Value Noise
Algorithms produce visual content that is too perfect. Look at the colors and the bends in some of your renderers. You can smell the math behind them. When you explore the physical world, you see splotches, cracks, and wobbles. Mimicking these imperfections in your algorithmic content seems like it would be a lot of work. Unless, maybe, you disrupt the perfection through randomness?
Not just any randomness will do, however. Some randomness is pure chaos. You wouldn't, for example, use this texture for a terrain or a specular map because it is just too wild:
This texture is an example of value noise, which means each texel's intensity is chosen as a random scalar value. When the random values are chosen without regard for any of the neighboring intensities, you end up with randomness that lacks coherence. Incoherent noise is called white noise.
The chaos of white noise can be tamed a bit by an interpolation scheme that smoothly transitions between texels. Use the controls to render the image with linear interpolation instead of nearest neighbor. Even with linear interpolation, you still see a fair amount of chaos and a distracting number of axis-aligned creases. Increasing the resolution doesn't help.
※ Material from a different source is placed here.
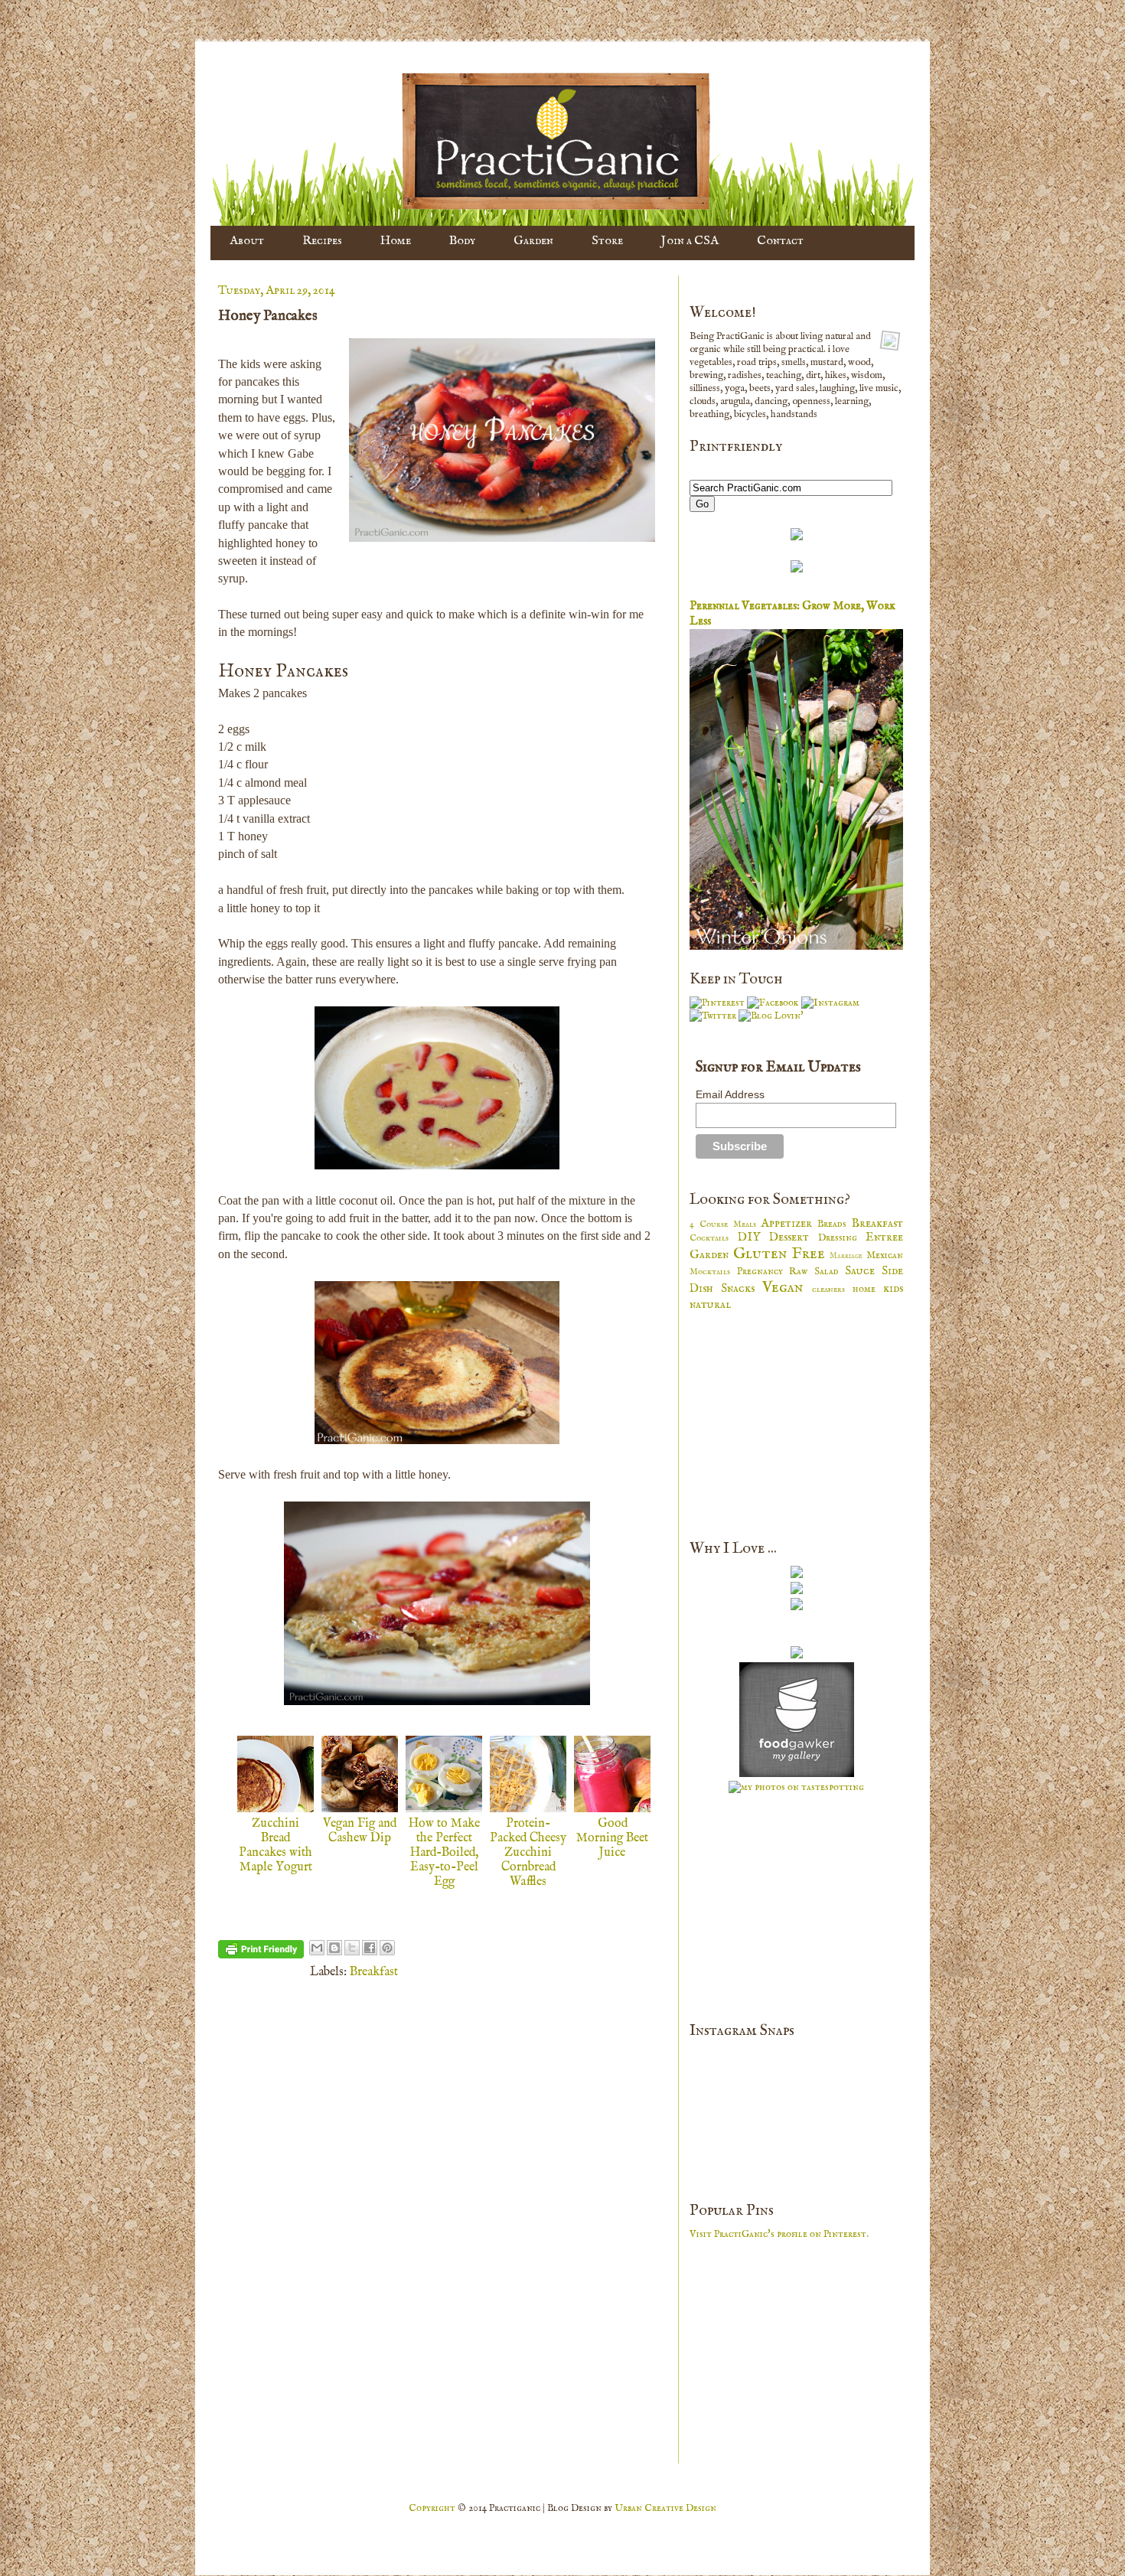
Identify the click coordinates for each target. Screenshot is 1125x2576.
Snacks (741, 1288)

More organic noise is possible. One approach is to generate a pyramid of white noise textures of decreasing resolution, scale them all to be the same size, weight the importance of each, and then add them together. Mixing together different resolutions of randomness results in fractal noise, and each level of the fractal pyramid is called an octave.
Try building your own fractal noise texture using this scheme:
The smoothness of the noise is determined by the number of octaves in the pyramid. Each octave is half the resolution of its preceding octave, so eventually you'll hit a 1×1 image at top of the pyramid. However, if you desire a noise that is rough and grainy, you want to stop short of this top level by using fewer octaves.
The octave weights are carefully crafted to sum to 1. The lowest-resolution and therefore smoothest level is given slightly less than half of the total weight. It defines the overall shape of the randomness, with the higher-resolution levels contributing smaller details. The increasing chaos found in the higher-resolution levels is given less and less weight, which makes for a more organic noise.